Review Of Tamil Film Writer: Is Stunning In Impact

Subhash K Jha reviews Writer

Writer (Tamil, Aha)

Starring Samuthirakani, Dileepan and Ineya

Written & Directed by Franklin Jacob

Rating: ****

Simply, or not so simply, stunning…. Writer is the kind of rare film that will leave you haunted for days if not weeks. Police brutality is a serious crime in this country. Just when I thought no one and nothing could equal the bludgeoning impact of Vetrimaran’s Visaranai where every thwack of the danda on the custodial victims was like a personal blow to every member of the audience, along comes debutant director Franklin Jacob to tell us that when it comes to police brutality you can never say enough.

Writer is that squirm-inducing story of the innocent boy from the village held and tortured for no crime , that Jai Bhim was not. Its sledgehammer impact does not depend on melodrama or other excesses of cinematic expression like a maudlin overblown background score. In fact music is frugally used and the couple of songs that cropped up left me thoroughly outraged.

They were like ads popping up in the middle of the climax in Drishyam.

Without making contrived or contorted efforts to do so, Writer conveys a climactic tension from the beginning to the devastating end.The set-up is a typical ‘choler-khaki’ scenario. Senior havaldar Thangraj (brilliant, Samuthirakani) is on the verge of retirement when he is sent on a punishment transfer to a police station where a young innocent boy Jayakumar (Hari Krishnan) is being held in a lodge by the police. News leak s out that police suspects are being confined in rented rooms.

All hell breaks lose and there is a heavy price to be paid for anyone with conscience in this monstrously corrupt system.It is to the lead actor Samuthirakani’s credit that he makes Thangraj vulnerable yet vital . If he intervenes in the wrongful confinement of a boy who is clearly clueless about what’s happening to him.

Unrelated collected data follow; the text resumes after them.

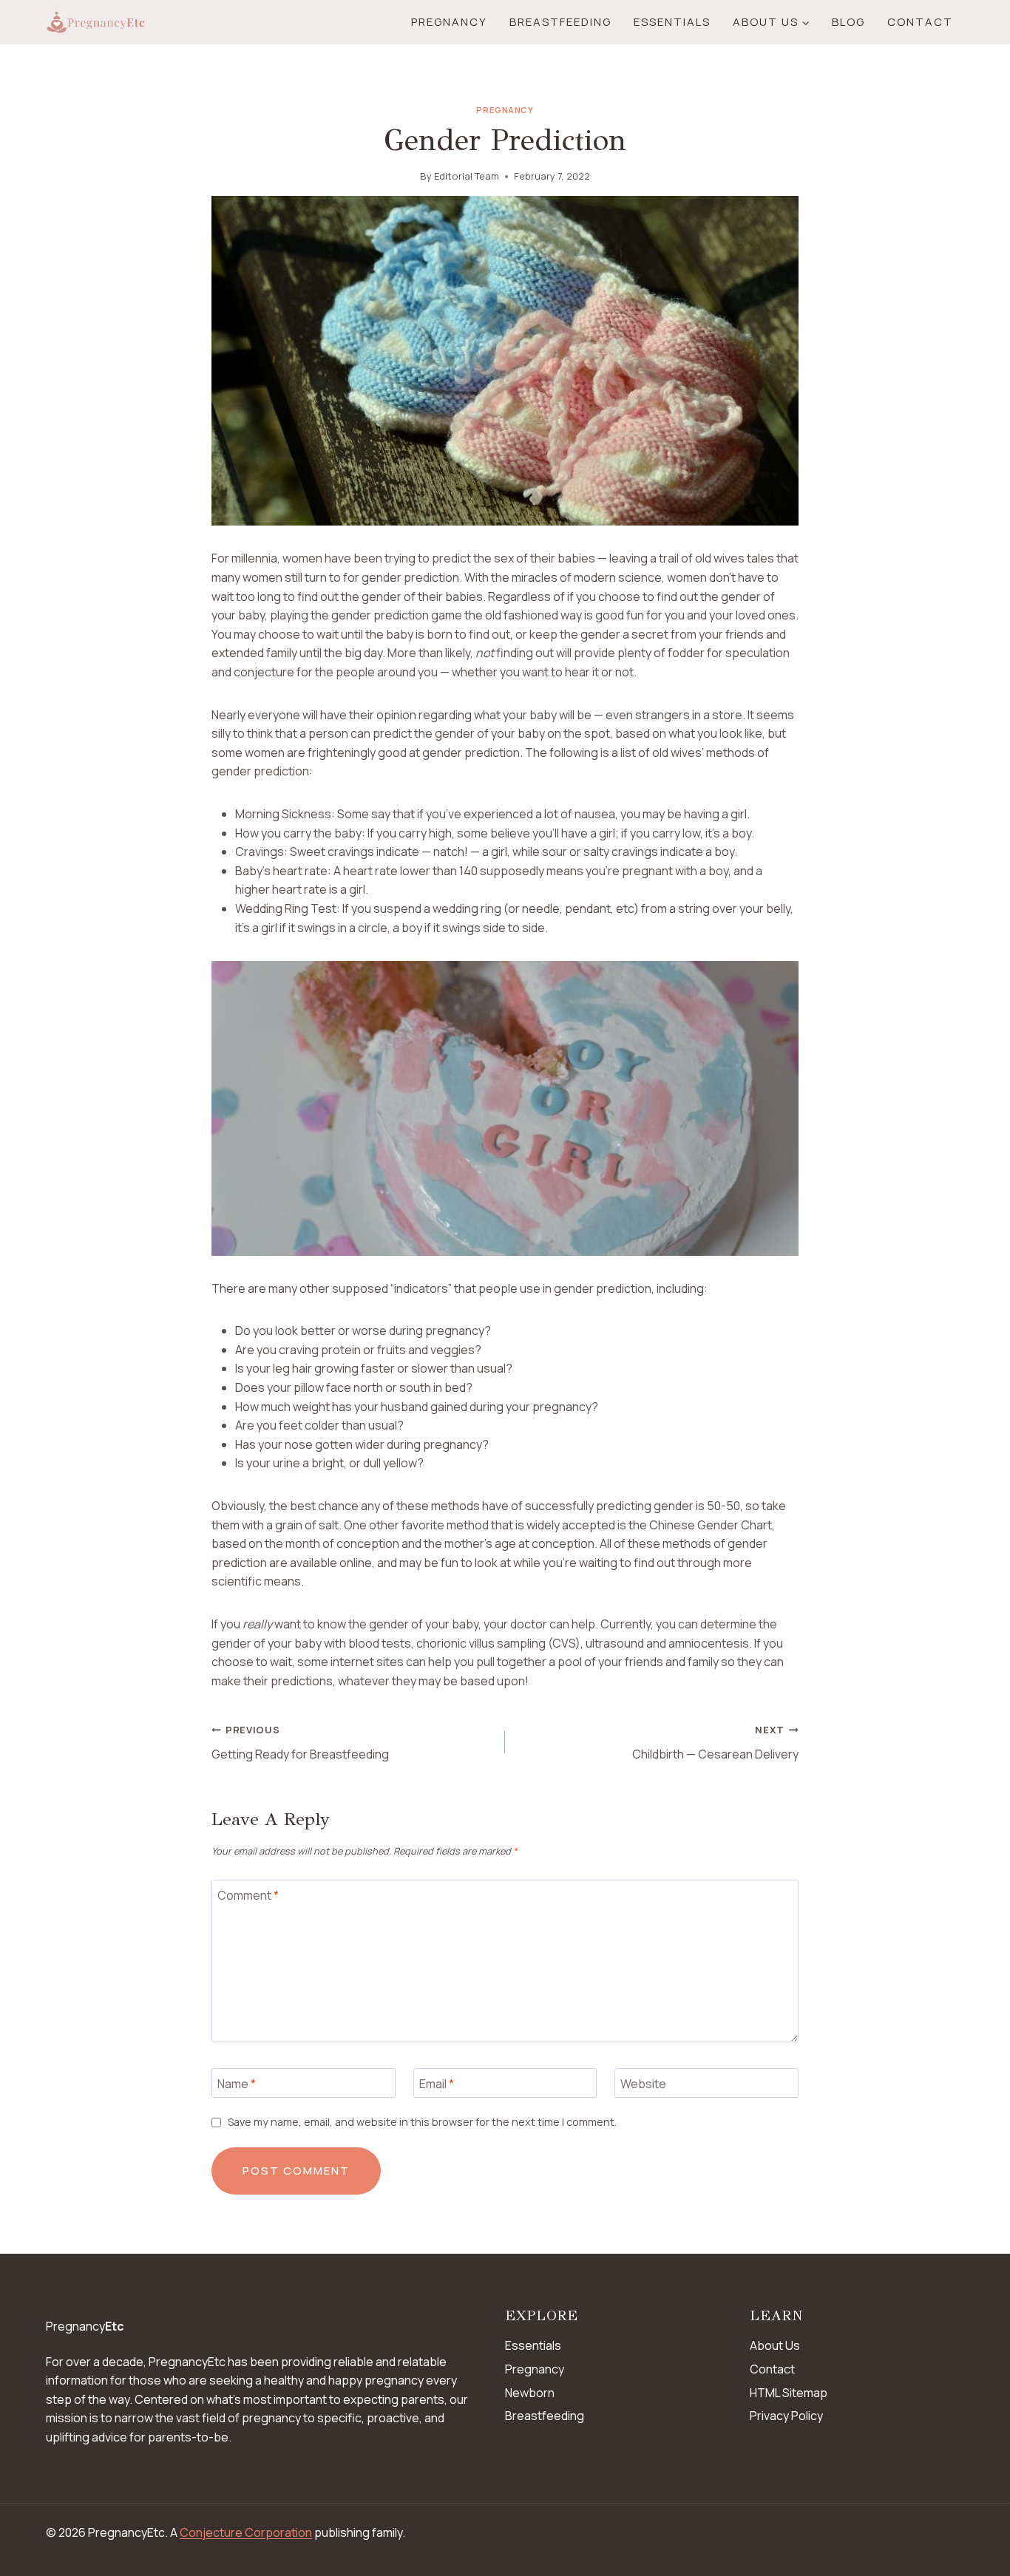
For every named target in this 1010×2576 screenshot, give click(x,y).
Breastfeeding (560, 22)
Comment (248, 1895)
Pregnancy (449, 22)
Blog (848, 22)
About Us (775, 2345)
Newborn (530, 2393)
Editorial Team (466, 176)
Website (643, 2083)
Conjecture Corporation (246, 2532)
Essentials (672, 22)
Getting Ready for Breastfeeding (300, 1742)
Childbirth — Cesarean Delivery (715, 1742)
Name (236, 2083)
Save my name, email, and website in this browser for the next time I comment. (422, 2122)
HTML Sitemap (788, 2393)
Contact (920, 22)
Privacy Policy (786, 2415)
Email (436, 2083)
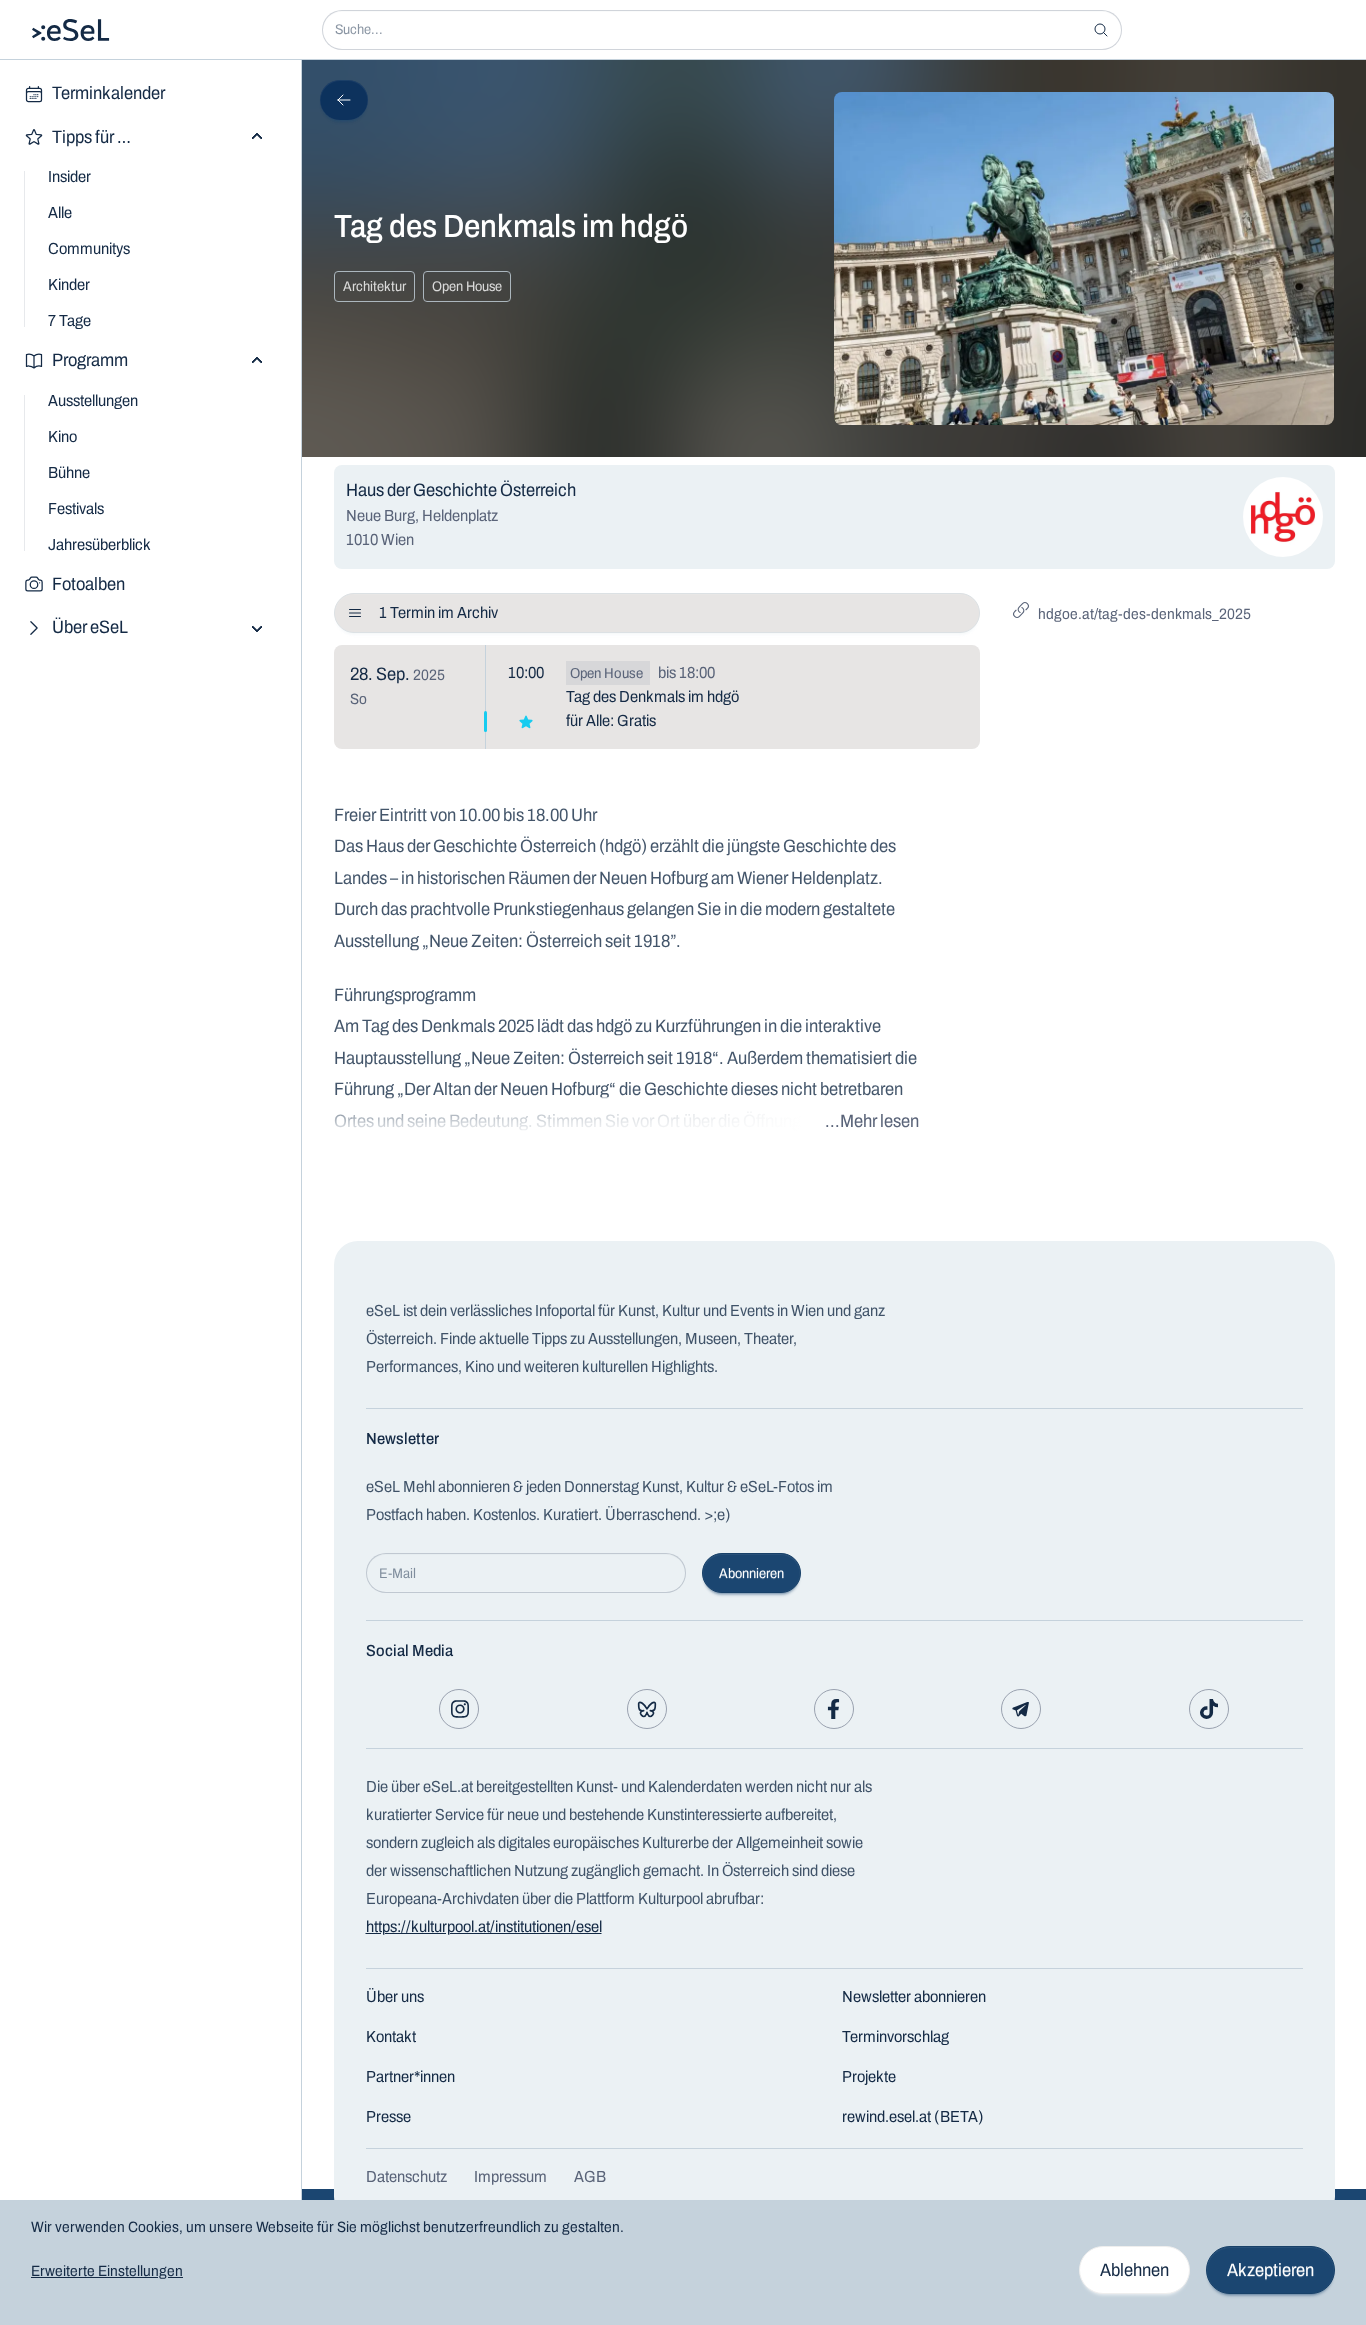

To his credit the director doesn’t crowd Jayakumar’s horrific plight with overt sentimentality. Of course we are allowed to feel sorry for him(why would we not!) but there is no attempt at manipulation our responses , at least none until the entire filth and corruption of the police department is pushed on one senior cop , a bully played well by Kavin Jay Babu who is the Gabbar Singh of this yell-in-hell yarn.

The treatment of corruption in the police force and the sudden swerve into assassination at the end reminded me of Govind Nihalani’s Ardh Satya where the cop-hero was mocked and emasculated by a seedy corrupt politicians.

But what to do when the enemy is within you? Writer crosses the yellow line cordoning the scene of crime,to plunge into the darkness that divides civil conduct from its opposite , not sanctioned by law but approved by the lawmakers . It is a remarkable work filled with shocks and surprises, but never designed to lure you into its lair of lies and subterfuge .

My only grouse: why does the villain-cop break into passages of Hindi ? Is this to say that he is the scummy migrant in Chennai , the dirty fish in the clean pond. If so,then the film owes us an apology too. Injustice is not for the lower-caste weaklings like Jaya Kumar. It’s all around us.